Missachtung von Anhaltezeichen der Polizei führte zu Verkehrsunfällen

#Berlin – In der vergangenen Nacht kam es in Charlottenburg zu zwei Verkehrsunfällen, nachdem sich ein Pkw einer Kontrolle entzog. Ersten Ermittlungen zufolge war das Fahrzeug den eingesetzten Kräften gegen 23.10 Uhr mit überhöhter Geschwindigkeit auf dem Kurfürstendamm in Fahrtrichtung Breitscheidplatz aufgefallen. An der Kreuzung zur Uhlandstraße hatte der Fahrzeugführer dann entsprechende Anhaltesignale der Funkstreifenbesatzung ignoriert und bog nach links auf die Uhlandstraße ab. In Höhe der Grolmannstraße soll der Fahrzeugführer dann die Kontrolle über sein Fahrzeug verloren haben, wobei es zu einem Zusammenstoß mit dem hinterherfahrenden Funkwagen kam. Anschließend stieg der Fahrzeugführer aus dem Unfallfahrzeug aus und versuchte in Richtung Grolmannstraße zu Fuß zu entkommen. Die Einsatzkräfte nahmen ihn jedoch in untermittelbarer Nähe fest und führten ihn zum Unfallort zurück. Dort wurde er ohnmächtig und musste durch schon zuvor zum Ort gerufene Rettungskräfte der Feuerwehr in ein Krankenhaus gebracht werden. Der 23-jährige Davongefahrene wurde stationär aufgenommen und einer Blutentnahme unterzogen. Die weiteren Insassen, ein 22-jähriger Beifahrer und zwei 25- und 26-jährige Frauen, die auf dem Rücksitz saßen, standen unter dem Eindruck des Erlebten, lehnten eine ärztliche Behandlung jedoch ab. Alle drei wurden nach ihrer Überprüfung entlassen. Die Polizeikommissarin, die den Funkstreifenwagen führte, erlitt bei dem Unfall Prellungen an einem Arm und einer Schulter, ihr Begleiter, ein Polizeikommissar, stand unter dem Einfluss des Geschehens. Beide wurden anschließend in einer Klinik ambulant behandelt und mussten ihren Dienst beenden. Eine Atem-Alkohol-Kontrolle bei der Polizeikommissarin, die den Einsatzwagen steuerte, verlief negativ.  Der im Krankenhaus liegende Fahrzeugführer muss sich nun wegen des verbotenen Kraftfahrzeugrennens, Gefährdung des Straßenverkehrs, Verkehrsunfall mit verletzen Personen und mutmaßlicher Beeinflussung durch Rauschmittel oder Medikamente sowie unerlaubtem Entfernen vom Unfallort verantworten.

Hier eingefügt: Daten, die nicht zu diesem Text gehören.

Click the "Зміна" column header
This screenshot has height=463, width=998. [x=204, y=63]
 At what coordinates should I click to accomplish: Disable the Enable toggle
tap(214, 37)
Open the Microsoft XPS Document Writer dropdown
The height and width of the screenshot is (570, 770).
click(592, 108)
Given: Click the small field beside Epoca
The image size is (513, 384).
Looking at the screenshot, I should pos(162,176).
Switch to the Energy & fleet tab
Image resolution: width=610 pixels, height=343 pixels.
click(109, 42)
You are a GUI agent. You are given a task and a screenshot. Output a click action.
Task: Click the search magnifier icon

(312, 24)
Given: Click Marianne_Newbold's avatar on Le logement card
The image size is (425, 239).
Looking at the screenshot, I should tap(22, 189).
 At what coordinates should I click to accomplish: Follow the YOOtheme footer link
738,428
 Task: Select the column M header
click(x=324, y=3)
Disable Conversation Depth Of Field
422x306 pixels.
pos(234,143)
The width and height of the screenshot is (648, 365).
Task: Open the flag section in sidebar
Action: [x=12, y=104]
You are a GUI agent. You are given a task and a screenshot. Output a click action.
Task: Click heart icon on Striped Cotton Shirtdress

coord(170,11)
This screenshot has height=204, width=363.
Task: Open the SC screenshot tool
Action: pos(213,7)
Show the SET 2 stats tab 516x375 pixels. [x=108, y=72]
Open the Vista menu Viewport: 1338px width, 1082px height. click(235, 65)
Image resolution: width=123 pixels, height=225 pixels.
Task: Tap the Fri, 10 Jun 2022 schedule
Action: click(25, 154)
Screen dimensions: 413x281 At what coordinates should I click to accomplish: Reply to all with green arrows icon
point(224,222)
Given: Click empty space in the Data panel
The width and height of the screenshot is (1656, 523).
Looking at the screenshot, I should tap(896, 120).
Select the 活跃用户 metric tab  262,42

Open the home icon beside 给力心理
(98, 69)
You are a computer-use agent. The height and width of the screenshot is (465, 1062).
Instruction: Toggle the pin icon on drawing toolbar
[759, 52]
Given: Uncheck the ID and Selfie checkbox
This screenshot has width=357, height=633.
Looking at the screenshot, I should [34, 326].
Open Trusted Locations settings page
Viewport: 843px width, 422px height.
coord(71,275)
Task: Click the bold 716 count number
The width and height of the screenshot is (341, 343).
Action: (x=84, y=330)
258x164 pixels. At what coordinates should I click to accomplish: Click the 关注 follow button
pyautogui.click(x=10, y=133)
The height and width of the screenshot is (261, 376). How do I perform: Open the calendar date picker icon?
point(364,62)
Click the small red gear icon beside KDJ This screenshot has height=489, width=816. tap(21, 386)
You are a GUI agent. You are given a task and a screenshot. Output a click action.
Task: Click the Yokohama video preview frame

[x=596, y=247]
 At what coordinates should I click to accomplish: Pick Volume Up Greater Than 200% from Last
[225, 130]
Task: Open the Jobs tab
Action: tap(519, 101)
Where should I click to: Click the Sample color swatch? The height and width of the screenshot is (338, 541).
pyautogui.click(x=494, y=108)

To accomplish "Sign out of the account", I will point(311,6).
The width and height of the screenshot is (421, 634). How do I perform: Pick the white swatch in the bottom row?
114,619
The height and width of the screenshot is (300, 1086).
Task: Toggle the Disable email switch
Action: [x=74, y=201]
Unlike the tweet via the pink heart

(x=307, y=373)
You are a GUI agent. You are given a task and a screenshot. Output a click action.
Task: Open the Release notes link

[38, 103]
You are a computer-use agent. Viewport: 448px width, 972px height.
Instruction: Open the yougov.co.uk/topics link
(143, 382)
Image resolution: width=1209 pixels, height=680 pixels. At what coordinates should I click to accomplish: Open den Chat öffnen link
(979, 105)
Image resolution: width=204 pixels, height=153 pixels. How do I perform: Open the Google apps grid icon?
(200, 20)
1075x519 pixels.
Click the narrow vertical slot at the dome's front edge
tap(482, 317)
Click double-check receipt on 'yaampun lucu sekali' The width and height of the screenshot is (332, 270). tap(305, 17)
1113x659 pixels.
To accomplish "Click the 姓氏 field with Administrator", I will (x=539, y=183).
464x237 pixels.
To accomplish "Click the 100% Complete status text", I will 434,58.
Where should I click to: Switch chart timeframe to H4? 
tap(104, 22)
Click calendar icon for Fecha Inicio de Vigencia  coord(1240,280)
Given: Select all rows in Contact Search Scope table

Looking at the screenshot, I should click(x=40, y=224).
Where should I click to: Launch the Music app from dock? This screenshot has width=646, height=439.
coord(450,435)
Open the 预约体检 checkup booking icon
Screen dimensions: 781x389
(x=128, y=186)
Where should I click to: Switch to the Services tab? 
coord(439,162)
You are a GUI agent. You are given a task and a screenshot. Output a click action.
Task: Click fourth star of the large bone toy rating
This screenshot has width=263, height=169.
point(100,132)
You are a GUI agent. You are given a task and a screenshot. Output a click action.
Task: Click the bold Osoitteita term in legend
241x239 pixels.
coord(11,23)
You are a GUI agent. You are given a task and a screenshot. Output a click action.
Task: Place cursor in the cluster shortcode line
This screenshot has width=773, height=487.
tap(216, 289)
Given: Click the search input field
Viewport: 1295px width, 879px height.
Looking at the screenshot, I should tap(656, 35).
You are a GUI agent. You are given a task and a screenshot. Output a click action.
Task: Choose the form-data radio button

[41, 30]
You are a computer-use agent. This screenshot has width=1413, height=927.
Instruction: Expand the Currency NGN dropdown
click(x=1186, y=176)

Ein weiterer über Funk informierter Funkstreifenwagen, der sich in der Nähe befand, befuhr mit Blaulicht und Martinshorn die Uhlandstraße von der Lietzenburger Straße kommend, in Richtung Kurfürstendamm. An der Kreuzung zur Uhlandstraße kam es dann nach ersten Erkenntnissen zu einem Zusammenstoß mit einem Pkw, der von einem 23-jährigen auf dem Kurfürstendamm in Richtung Hallensee gesteuert wurde. Der Funkstreifenwagen drehte sich nach dem Zusammenstoß um 180 Grad und prallte gegen einen Ampelmast. Während der 23-Jährige über Nackenschmerzen klagte und von Rettungskräften der Feuerwehr am Ort ambulant behandelt wurde, blieb sein gleichaltriger Beifahrer unverletzt. Die im Einsatzfahrzeug auf der Beifahrerseite sitzende Polizeikommissarin wurde am Arm verletzt, der fahrzeugführende Polizeioberkommissar klagte über Nackenschmerzen. Beide wurden in einer Klinik ambulant behandelt und traten vom Dienst ab. Eine zuvor durchgeführte Atem-Alkohol-Kontrolle verlief bei dem Oberkommissar negativ. Die Ermittlungen zu beiden Verkehrsunfällen führt das Fachkommissariat für Verkehrsdelikte einer benachbarten Polizeidirektion.